### PASSAGE ###

Amazingly, Houle composed his first rough placement of the soundtrack in a single evening of staying up all night in his studio, before being inspired over the next six months to return to it again and again, before it was something worth showing.

“It began when I was sitting in the studio, making weird music just after watching the movie. I stayed up all night and had a rough version by the morning. Doing it all in one sitting works really well because the instruments you choose are the same, the feeling is the same, it’s a consistent vision. Then I perfected it over the next six months.”

Houle’s creation is a riveting soundtrack indeed—a smoothly curated wave of moody electronica that ebbs and flows in unison with the emotional movements of the film. Beginning with an unsettling drone, it builds into thudding beats as the madness is unleashed on the screen, matching the film’s emotional beats as it moves through its plot over the hour.

### DATA UNDER STUDY ###

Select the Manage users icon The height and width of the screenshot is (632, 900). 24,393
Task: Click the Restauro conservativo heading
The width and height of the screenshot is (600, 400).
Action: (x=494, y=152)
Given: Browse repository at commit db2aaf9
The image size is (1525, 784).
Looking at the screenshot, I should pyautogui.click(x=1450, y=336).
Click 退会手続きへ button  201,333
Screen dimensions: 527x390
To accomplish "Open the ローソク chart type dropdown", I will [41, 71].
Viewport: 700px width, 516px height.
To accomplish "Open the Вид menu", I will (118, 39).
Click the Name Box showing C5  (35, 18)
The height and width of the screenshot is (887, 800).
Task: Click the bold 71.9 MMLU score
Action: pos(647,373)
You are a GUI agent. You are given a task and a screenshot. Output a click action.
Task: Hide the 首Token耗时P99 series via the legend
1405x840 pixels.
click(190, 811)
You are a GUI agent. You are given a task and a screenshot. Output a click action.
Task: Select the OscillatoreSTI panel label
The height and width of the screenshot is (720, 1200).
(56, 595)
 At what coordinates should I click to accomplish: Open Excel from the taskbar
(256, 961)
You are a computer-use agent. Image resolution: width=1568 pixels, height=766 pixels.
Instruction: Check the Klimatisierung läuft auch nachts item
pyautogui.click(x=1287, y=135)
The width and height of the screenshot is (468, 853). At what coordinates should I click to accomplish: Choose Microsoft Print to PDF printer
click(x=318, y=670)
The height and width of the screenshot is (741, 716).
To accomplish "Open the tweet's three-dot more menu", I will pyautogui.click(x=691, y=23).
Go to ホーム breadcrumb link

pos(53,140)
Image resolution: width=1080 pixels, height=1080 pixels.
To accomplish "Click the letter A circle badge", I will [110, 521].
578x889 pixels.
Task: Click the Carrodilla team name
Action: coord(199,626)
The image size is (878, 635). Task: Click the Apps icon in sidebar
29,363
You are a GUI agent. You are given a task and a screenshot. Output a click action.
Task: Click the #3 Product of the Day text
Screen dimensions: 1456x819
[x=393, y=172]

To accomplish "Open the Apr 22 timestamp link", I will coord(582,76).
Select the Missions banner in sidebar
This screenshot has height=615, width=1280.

###

- PROBLEM SET:
1) From the passage about Houle's soundtrack, extract word for word the part that opens with the words containing "Amazingly, Houle composed" and closes with "something worth showing.".
2) According to the passage about Houle's soundtrack, what sound does the soundtrack open with?

- ANSWERS TO THE TASKS:
1)
Amazingly, Houle composed his first rough placement of the soundtrack in a single evening of staying up all night in his studio, before being inspired over the next six months to return to it again and again, before it was something worth showing.

2) An unsettling drone.